Commercially, physostigmine is prepared as the salicylate salt for injection or ophthalmic use, with analytical control by HPLC against reference standards. Its rapid in-vivo hydrolysis and narrow therapeutic index place stringent demands on purity and dose accuracy in pharmaceutical manufacture, standards that have no counterpart in supplement production and underline why the compound sits outside the botanical-ingredient category.

This page documents physostigmine as a chemical-family and mechanistic reference within the HerbIQ index, situating it alongside other cholinergic-active alkaloids (such as galantamine and huperzine A elsewhere in the library) without implying any sourcing route.


Frequently Asked Questions — Physostigmine

What is physostigmine?
Physostigmine (eserine) is a reversible acetylcholinesterase-inhibiting alkaloid from the seeds of the Calabar bean, Physostigma venenosum. Because it is a tertiary amine that crosses the blood-brain barrier, it is used clinically as an antidote for central anticholinergic toxicity and historically in the management of glaucoma.

How does physostigmine work?
Physostigmine reversibly inhibits acetylcholinesterase, the enzyme that breaks down acetylcholine, so synaptic acetylcholine accumulates and cholinergic signalling is prolonged at both peripheral and central synapses. In anticholinergic poisoning this restored acetylcholine out-competes the offending antimuscarinic drug at its receptors and reverses the toxidrome.
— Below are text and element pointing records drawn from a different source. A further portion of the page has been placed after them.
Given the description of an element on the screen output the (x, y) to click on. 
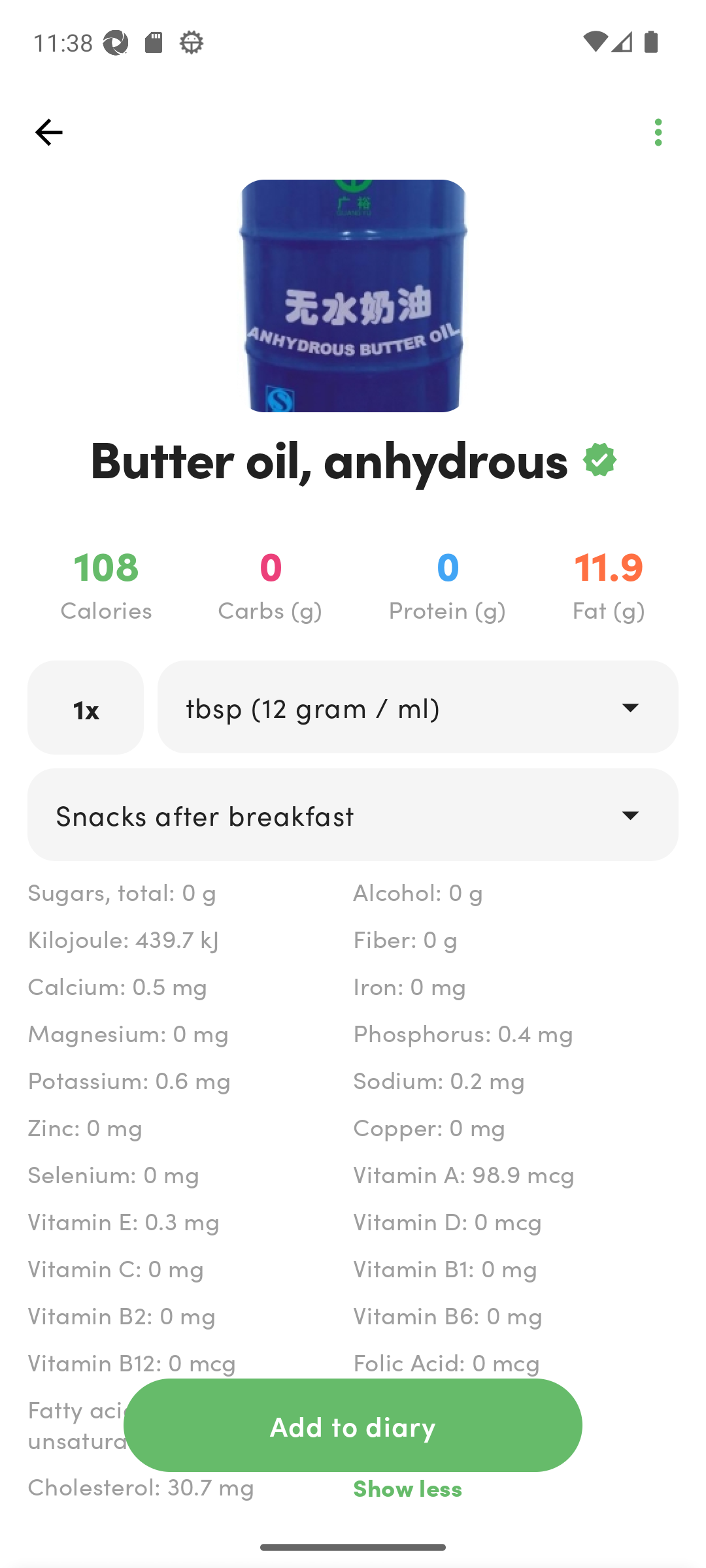
top_left_action (48, 132)
top_left_action (658, 132)
1x labeled_edit_text (85, 707)
drop_down tbsp (12 gram / ml) (417, 706)
drop_down Snacks after breakfast (352, 814)
action_button Add to diary (352, 1425)
Show less (515, 1486)
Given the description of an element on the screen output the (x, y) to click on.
Why is physostigmine informational-only?
It is a prescription antidote with a narrow therapeutic window and real cardiovascular risks, including bradycardia and, in overdose, seizures and asystole. It has no dietary-supplement application and appears in HerbIQ as a chemical-family reference.

What is the Calabar bean?
The Calabar bean (Physostigma venenosum) is a West African climbing legume whose seeds were historically used by the Efik people as an ordeal poison in trials of guilt or innocence. Nineteenth-century investigators isolated its principal toxic alkaloid, physostigmine, which became one of the earliest studied cholinergic agents and a template for later carbamate anticholinesterases.

Related compounds: Galantamine, Huperzine A, Reserpine, Pilocarpine


Claim-strength scale – High = multiple human RCTs; Moderate = limited trials or strong preclinical convergence; Emerging = early-stage lab or animal data.